La corte di appello di Milano, infatti, aveva condannato la legale rappresentante di una società per il reato di omesso versamento di ritenute previdenziali operate sulle retribuzioni corrisposte ai lavoratori dipendenti avendo ritenuto che la stessa, pur avendo effettuato il versamento di quanto dovuto, fosse decaduta dal termine per ottenere il beneficio della non punibilità.

Avverso la sentenza veniva proposto ricorso per Cassazione, sotto svariati motivi, ma principalmente le questioni poste dal ricorrente riguardavano l'ambito oggettivo e soggettivo di applicazione della causa di non punibilità prevista dal D.L. n. 463 del 1983, art. 2, comma 1 bis, secondo il quale "il datore di lavoro non è punibile se non provvede al versamento entro il termine di tre mesi dalla contestazione o dalla notifica dell'avvenuto accertamento della violazione".

La Corte di Cassazione si trova quindi nuovamente alle prese con questa causa di non punibilità. 

Non sussistono dubbi sull'indicazione dell'oggetto della condotta riparatoria in quanto deve trattarsi della somma oggetto di contestazione, corrispondente all'oggetto materiale della condotta omissiva penalmente sanzionata.

A venire in rilievo, invece, è il dies a quo entro il quale il pagamento deve essere effettuato per conservare il suo effetto estintivo.

Nel caso di specie, infatti, all'imputato non era stato pacificamente notificato l'avviso di accertamento della violazione, di talché il GUP aveva operato la sua rimessione in termini affinché potesse effettuare tempestivamente il versamento.

Erano seguiti una serie di rinvii, necessari per individuare con precisione il quantumdella violazione. Il pagamento era stato effettuato, da ultimo, per il tramite del curatore della società fallita a cui l'imputato aveva, per tempo, consegnato un assegno dell'importo dovuto (rifiutato dall'agente della riscossione).

In mancanza di contestazione o della notifica dell'avvenuto accertamento delle violazioni da parte dell'ente previdenziale, pacificamente la Cassazione ricorda come il decreto di citazione a giudizio possa ritenersi equivalente alla notifica dell'avviso di accertamento solo se, al pari di qualsiasi altro atto processuale indirizzato all'imputato, contenga gli elementi essenziali del predetto avviso, costituiti dall'indicazione del periodo di omesso versamento e dell'importo, la indicazione della sede dell'ente presso cui effettuare il versamento entro il termine di tre mesi concesso dalla legge e l'avviso che il pagamento consente di fruire della causa di non punibilità.

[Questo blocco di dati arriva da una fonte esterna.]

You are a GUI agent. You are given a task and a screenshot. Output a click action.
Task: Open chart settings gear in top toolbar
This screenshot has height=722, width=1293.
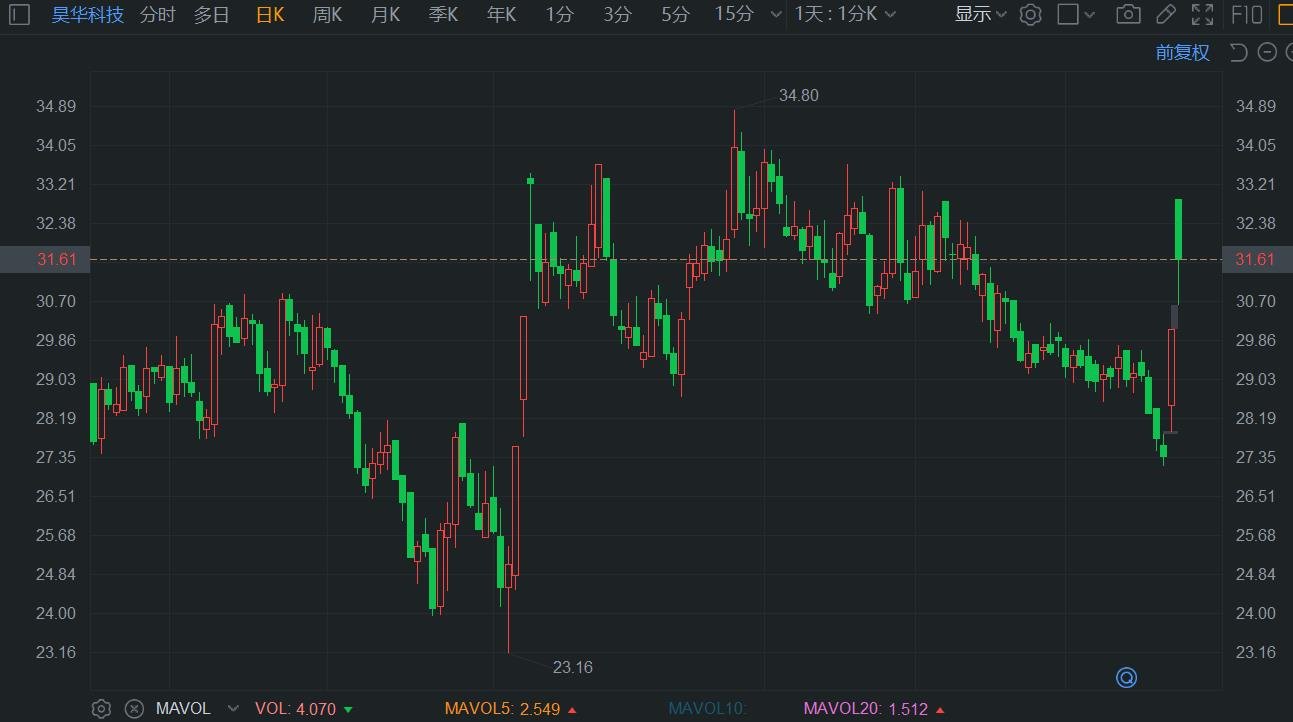[x=1031, y=15]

Nel caso di specie, peraltro, osservava la Corte come con i continui rinvii il GUP avesse operato la sua rimessione in termini. 

Peraltro, stante il fatto che v'era stato un fallimento, l'obbligato (nel nostro caso l'imputato) non poteva effettuare direttamente il versamento, ma era tenuto a sollecitare il liquidatore o il curatore affinchè adempisse al pagamento nel termine trimestrale decorrente dalla contestazione o della notifica dell'avvenuto accertamento della violazione.

Ne consegue che la tempestiva consegna al curatore fallimentare dell'assegno circolare dell'importo esattamente corrispondente al debito contributivo – a lungo rifiutata dall'agente della riscossione – avrebbe comunque legittimato a tutti gli effetti l'applicazione della causa di non punibilità, a prescindere dal rifiuto del pagamento opposto dall'agente della riscossione il quale non può rendersi arbitro delle vicende relative alla punibilità di un reato.

Ne consegue la cassazione della sentenza e la applicazione della causa di non punibilità.